Our study had several limitations. Since the HCP-EP dataset were collected at 3 different imaging sites, and due to the moderate sample size, our analysis plan was not optimal to capture site-related confounding factors. That said, the fact that all sites utilized the same scanner model, identical imaging sequences/protocols, and coordinated quality assurance tools helped minimize such potential confounds [6, 50]. Notably, after covarying for scanner site, the predictive power of our original models numerically diminished, however, the predictions remained significant. Therefore, while scanner site may explain some variance, its effects do not significantly alter model predictions.
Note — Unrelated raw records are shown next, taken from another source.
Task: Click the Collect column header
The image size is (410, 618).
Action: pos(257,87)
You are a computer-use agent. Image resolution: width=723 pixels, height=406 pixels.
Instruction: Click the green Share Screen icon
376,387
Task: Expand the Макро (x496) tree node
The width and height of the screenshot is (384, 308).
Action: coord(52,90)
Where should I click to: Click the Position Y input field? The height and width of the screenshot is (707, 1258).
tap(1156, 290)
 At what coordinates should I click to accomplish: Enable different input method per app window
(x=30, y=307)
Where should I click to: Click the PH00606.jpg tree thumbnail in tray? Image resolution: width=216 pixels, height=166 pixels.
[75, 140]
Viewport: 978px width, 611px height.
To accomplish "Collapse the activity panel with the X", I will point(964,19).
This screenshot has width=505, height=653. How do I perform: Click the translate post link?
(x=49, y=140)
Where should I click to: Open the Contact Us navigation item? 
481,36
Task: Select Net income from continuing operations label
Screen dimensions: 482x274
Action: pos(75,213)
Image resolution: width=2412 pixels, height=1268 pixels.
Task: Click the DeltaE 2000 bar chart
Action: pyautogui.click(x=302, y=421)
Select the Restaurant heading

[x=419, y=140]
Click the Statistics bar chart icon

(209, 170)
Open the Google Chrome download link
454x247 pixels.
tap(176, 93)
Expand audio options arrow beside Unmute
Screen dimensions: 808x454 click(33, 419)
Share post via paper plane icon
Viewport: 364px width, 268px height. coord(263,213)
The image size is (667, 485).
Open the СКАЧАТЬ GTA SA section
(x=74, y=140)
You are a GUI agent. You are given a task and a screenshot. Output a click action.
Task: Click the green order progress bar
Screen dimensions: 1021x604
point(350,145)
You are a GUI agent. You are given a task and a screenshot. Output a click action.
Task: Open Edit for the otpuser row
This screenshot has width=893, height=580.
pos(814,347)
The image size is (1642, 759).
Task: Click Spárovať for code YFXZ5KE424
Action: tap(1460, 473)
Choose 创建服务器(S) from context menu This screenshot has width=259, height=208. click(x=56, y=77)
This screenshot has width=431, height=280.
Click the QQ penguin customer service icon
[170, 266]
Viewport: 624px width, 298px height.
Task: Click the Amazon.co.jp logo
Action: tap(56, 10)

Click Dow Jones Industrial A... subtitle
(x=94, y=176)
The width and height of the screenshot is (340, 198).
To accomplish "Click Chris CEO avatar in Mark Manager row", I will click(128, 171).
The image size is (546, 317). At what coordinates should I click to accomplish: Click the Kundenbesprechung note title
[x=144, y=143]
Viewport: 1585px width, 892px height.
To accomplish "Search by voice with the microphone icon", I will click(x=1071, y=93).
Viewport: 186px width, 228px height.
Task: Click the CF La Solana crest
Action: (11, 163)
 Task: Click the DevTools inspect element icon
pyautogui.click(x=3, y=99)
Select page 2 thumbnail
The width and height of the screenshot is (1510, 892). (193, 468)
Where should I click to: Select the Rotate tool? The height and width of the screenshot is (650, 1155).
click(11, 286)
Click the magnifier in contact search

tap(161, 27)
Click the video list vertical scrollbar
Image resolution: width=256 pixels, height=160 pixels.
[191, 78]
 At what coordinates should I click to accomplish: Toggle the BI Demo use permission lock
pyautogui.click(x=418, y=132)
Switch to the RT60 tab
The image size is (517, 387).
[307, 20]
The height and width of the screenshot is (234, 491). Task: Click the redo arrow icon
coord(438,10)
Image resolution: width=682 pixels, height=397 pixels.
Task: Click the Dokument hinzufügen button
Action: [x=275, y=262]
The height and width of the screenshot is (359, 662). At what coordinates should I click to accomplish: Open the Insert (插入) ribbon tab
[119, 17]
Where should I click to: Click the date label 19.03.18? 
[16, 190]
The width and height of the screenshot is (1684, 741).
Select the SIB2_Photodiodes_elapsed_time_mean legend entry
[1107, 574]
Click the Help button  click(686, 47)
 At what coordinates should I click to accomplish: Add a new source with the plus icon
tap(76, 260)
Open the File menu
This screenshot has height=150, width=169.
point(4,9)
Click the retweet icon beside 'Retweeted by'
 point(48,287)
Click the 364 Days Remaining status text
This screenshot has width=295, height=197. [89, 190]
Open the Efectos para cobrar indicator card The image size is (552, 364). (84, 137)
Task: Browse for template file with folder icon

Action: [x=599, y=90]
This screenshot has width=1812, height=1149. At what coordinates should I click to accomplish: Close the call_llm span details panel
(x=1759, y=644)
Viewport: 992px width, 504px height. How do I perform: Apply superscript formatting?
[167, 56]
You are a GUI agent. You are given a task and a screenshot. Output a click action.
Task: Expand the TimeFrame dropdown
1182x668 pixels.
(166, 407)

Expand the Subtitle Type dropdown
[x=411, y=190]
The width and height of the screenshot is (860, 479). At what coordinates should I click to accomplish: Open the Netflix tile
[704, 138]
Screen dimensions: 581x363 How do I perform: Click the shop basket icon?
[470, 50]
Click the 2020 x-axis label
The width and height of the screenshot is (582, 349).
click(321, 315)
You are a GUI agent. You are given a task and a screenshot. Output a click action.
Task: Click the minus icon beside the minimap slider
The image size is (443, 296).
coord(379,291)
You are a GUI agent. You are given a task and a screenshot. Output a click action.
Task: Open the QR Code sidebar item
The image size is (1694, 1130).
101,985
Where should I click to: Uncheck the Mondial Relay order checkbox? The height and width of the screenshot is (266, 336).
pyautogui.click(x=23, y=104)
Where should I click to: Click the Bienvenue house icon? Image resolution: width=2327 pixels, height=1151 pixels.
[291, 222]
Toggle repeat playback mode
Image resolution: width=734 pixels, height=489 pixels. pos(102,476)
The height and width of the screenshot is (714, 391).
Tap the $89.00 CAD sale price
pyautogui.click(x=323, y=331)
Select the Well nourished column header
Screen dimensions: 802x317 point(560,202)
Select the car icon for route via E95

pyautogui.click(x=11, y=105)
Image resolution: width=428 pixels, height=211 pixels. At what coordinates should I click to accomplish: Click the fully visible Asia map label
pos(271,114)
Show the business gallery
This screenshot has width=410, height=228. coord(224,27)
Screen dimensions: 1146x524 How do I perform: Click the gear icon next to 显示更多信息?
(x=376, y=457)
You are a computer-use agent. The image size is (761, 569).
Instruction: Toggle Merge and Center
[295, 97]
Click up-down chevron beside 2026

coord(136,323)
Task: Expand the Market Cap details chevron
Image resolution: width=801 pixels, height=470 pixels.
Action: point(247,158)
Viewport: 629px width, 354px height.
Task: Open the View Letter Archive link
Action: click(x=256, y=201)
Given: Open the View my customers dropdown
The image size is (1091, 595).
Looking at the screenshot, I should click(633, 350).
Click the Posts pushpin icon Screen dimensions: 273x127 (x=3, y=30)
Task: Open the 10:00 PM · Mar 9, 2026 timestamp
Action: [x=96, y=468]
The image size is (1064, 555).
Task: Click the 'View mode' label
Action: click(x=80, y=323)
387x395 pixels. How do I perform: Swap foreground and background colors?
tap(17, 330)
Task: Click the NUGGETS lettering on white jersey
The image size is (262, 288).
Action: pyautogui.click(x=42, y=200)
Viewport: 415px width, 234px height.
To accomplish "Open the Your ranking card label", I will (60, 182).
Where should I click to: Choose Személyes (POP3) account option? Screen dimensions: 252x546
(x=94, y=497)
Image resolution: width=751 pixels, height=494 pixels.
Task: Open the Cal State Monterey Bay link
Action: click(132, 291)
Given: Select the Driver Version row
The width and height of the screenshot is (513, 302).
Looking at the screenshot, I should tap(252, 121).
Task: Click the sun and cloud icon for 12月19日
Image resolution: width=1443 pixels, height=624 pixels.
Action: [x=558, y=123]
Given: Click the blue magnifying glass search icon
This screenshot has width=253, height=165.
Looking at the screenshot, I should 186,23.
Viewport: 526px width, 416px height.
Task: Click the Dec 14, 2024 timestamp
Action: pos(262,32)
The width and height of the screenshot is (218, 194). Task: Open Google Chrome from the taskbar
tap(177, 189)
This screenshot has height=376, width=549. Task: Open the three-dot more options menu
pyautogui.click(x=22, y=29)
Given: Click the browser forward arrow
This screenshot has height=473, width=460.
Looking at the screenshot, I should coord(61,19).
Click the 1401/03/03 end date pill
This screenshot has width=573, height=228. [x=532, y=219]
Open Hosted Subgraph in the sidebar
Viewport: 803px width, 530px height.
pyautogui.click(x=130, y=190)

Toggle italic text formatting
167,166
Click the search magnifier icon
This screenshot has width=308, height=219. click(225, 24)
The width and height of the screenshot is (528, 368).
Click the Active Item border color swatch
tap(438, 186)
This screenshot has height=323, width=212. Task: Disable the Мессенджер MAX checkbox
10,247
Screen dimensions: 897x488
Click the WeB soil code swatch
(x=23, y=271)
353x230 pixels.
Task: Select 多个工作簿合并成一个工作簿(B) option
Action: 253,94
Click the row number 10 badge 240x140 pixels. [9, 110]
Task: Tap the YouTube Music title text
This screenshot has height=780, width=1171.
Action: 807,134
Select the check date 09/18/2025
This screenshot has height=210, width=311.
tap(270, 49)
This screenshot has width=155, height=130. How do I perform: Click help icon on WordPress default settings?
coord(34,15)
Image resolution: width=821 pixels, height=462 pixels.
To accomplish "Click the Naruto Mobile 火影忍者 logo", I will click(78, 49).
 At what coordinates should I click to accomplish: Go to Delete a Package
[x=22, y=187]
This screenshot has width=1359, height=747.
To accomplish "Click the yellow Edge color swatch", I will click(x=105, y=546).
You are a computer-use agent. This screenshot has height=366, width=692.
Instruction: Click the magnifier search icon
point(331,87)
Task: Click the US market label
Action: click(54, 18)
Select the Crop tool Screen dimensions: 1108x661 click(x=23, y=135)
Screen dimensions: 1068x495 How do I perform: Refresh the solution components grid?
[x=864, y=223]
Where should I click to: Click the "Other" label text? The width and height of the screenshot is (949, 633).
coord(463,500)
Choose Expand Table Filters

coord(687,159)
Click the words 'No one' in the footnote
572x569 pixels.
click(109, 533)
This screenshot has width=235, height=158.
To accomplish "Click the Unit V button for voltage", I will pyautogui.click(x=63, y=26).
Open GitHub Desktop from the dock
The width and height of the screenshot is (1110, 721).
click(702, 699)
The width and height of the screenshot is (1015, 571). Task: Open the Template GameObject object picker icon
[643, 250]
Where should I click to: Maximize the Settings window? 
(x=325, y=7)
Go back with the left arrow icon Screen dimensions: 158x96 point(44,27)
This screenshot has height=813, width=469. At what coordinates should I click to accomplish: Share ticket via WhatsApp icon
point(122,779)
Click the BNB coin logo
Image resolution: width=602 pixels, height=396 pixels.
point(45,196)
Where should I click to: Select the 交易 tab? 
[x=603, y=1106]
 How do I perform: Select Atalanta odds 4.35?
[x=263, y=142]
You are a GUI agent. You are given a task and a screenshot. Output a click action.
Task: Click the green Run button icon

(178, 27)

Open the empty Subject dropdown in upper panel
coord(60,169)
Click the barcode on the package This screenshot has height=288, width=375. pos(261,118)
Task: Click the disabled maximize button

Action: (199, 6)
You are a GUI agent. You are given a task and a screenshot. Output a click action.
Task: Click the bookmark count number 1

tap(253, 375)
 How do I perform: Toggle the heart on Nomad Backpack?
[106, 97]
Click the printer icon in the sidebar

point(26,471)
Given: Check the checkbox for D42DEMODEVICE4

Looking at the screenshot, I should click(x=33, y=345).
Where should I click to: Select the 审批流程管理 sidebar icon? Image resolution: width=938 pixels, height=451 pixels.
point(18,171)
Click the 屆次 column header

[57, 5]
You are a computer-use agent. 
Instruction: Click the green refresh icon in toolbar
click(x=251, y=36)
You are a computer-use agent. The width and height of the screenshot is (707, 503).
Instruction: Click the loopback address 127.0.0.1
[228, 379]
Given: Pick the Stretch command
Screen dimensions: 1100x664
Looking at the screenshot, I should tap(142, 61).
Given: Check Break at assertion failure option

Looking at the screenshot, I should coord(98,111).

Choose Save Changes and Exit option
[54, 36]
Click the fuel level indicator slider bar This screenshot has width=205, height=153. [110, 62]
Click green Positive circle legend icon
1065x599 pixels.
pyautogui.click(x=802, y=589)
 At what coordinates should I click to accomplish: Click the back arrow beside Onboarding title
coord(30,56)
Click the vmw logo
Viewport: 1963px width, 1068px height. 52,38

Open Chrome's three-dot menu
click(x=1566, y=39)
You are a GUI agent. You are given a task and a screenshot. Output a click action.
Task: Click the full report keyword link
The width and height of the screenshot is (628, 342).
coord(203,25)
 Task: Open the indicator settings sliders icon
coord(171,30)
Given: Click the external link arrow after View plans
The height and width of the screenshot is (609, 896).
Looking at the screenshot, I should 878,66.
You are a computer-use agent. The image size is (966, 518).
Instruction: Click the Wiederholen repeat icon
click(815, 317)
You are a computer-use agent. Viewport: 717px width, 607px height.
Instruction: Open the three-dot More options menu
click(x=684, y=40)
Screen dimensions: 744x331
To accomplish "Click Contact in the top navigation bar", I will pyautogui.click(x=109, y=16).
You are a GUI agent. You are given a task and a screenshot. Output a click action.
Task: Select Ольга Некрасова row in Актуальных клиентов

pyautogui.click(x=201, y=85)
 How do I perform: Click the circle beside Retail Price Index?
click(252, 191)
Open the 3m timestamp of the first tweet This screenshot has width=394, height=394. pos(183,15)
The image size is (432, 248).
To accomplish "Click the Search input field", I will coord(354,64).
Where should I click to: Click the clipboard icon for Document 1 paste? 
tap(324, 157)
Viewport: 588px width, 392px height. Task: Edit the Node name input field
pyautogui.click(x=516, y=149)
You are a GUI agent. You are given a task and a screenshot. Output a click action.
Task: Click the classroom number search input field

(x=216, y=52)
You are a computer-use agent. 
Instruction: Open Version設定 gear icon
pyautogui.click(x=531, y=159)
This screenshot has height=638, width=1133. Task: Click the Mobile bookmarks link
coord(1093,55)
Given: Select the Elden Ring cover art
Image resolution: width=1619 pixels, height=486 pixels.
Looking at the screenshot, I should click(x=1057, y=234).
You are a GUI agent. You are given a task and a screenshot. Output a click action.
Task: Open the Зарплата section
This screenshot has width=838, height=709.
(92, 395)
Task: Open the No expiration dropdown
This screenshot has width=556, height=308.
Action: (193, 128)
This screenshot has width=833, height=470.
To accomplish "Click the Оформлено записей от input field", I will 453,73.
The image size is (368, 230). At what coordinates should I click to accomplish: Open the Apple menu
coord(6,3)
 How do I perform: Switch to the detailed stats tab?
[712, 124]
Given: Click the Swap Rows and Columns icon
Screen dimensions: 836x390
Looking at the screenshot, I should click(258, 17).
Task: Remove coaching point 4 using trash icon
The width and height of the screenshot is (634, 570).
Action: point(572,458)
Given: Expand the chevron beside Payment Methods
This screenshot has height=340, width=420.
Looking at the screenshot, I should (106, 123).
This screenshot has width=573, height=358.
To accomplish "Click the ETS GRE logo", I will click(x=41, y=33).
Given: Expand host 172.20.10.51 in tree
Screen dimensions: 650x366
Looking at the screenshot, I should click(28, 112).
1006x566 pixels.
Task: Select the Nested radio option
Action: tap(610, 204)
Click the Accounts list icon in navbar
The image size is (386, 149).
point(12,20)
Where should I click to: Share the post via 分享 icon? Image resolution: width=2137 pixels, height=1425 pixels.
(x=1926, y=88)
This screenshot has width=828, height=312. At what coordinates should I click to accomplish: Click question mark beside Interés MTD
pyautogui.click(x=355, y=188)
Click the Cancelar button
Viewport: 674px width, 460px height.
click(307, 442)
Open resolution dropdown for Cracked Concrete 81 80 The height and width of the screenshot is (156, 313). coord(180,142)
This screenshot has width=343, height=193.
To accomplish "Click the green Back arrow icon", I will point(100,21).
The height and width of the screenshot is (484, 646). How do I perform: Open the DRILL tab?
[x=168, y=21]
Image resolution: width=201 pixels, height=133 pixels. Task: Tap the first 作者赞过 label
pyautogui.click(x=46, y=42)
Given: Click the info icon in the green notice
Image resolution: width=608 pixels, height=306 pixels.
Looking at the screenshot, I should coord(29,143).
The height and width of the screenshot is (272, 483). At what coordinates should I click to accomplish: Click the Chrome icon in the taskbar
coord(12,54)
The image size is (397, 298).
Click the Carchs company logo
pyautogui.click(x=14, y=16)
Additionally, site-specific models generalized well between the two major sites, whereas the predictions were less accurate in the smaller site, which might reflect the distinct characteristics of this cohort (e.g., higher proportion of individuals with affective psychosis). Moreover, data on several potentially relevant covariates including education and antipsychotic medication dose were missing for many HCP-EP participants in the Release 1.1, therefore, these variables were not included in the misprediction analysis. Additionally, we utilized a CPM algorithm involving a feature summarization step. It has been shown that other algorithms including regularized regressions can yield higher prediction performance for similar outcomes [51]. Using CPMs allowed us to directly parse features that contributed to predictions and therefore, facilitated evaluating feature importance [52].

In summary, we developed connectome-based models to predict cognitive functioning in early psychosis and identified brain network-level, demographic, and clinical factors that impact the accuracy of such predictions. Our findings highlight the importance of networks such as the DMN and somatomotor network, as well as SES and duration of antipsychotic use for accurate predictions. Future research can leverage misclassification index to identify patient subgroups and tailor predictive models accordingly. Finally, a similar misclassification framework can be adopted for models that aim to predict responses to cognitive therapies in early psychosis. These efforts can determine whether the clinical and demographic factors identified here are also implicated when predicting individual treatment responses.